Malaria Vaccine: Trial Results Encouraging

CDC Statement on Results from RTS,S/AS01 Malaria Vaccine Trial

Tuesday, October 18, 2011

The Centers for Disease Control and Prevention welcomes the announcement today that results from the clinical trial in Africa of a malaria vaccine candidate show it prevented about half of malaria cases, including the most severe, in young children.

The RTS,S/AS01 study results, published in the New England Journal of Medicine, are a promising advance in development of a malaria vaccine for African children, which, if successful, could save hundreds of thousands of lives.

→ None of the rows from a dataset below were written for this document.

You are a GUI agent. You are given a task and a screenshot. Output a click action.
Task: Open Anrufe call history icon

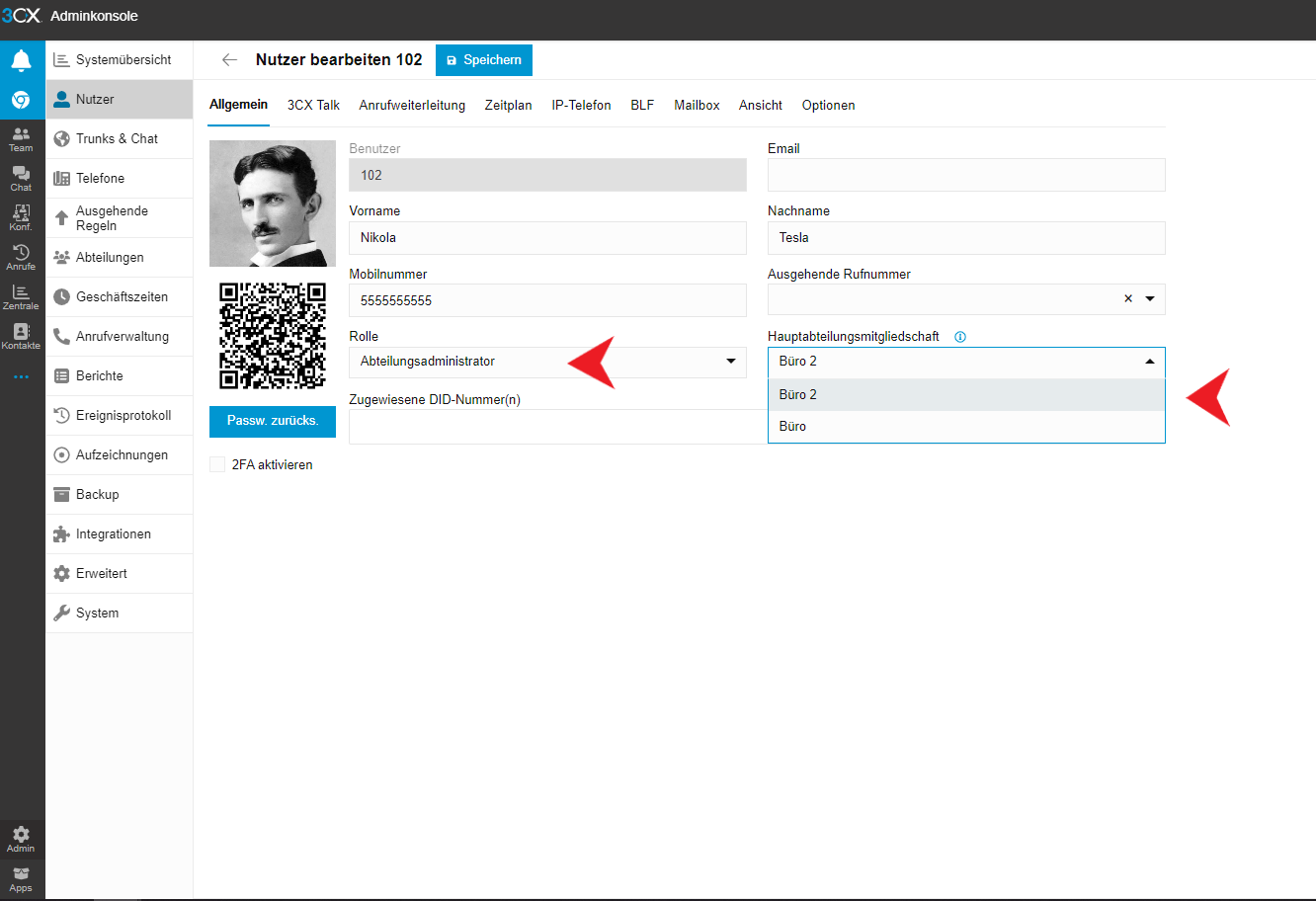[x=21, y=257]
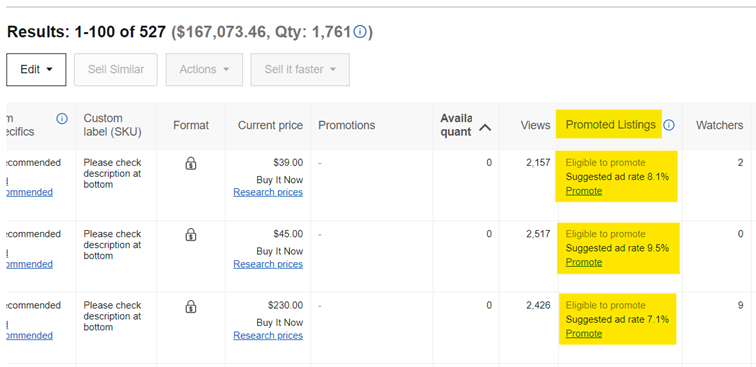Open the Actions dropdown

point(204,69)
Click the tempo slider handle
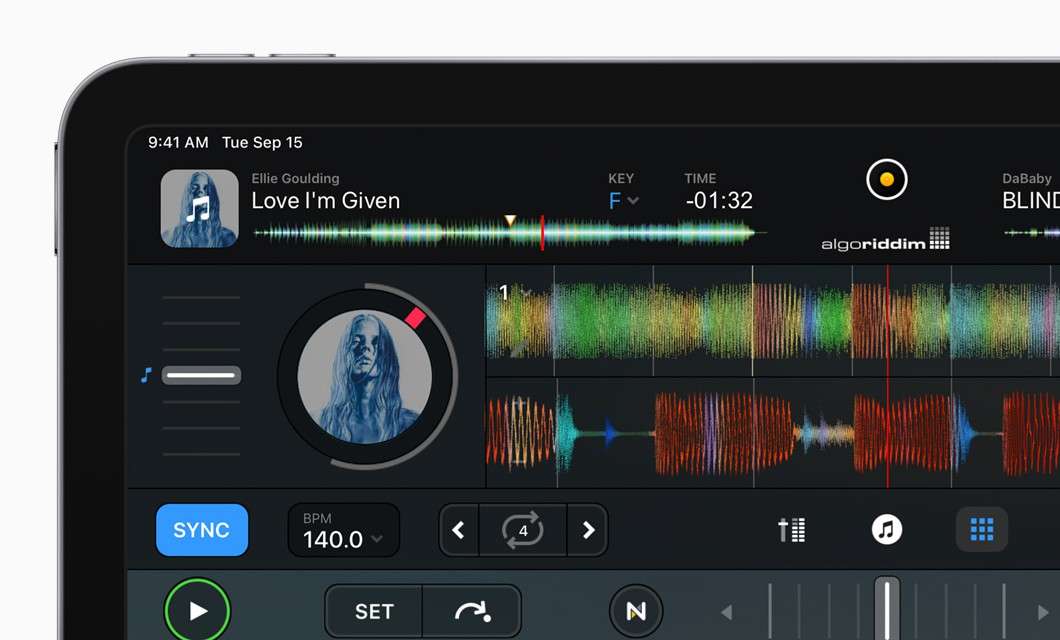The image size is (1060, 640). point(201,376)
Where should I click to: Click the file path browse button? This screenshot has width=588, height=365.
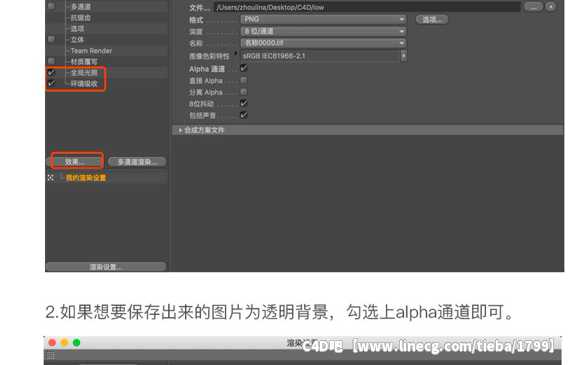tap(533, 7)
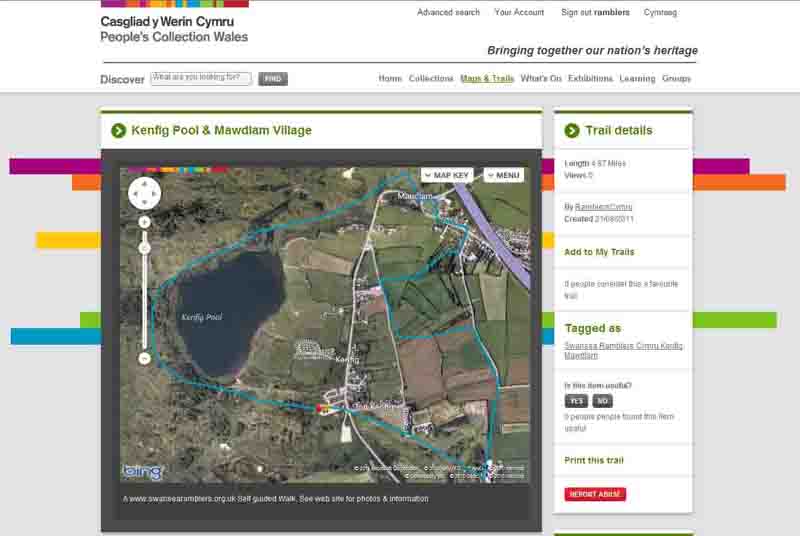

In 2009, malaria caused the deaths of nearly 800,000 people; approximately 90 percent were children in Africa.

Children ages 5-17 months were enrolled in the trial at 11 sites in seven African countries. The children who received the vaccine had approximately half the number of clinical and severe malaria cases than children in the comparison group, which received other vaccines, either rabies or meningococcal. CDC, in collaboration with the Kenya Medical Research Institute, led the trial at one site in western Kenya.

Still to come are analyses of how well the RTS,S/AS01 vaccine works in young infants (aged 6-12 weeks) when provided with their routine childhood immunizations, and how long the vaccine is protective. Those data, expected in 2012 and 2014, respectively, will be critical to understanding how the vaccine may be used to control malaria.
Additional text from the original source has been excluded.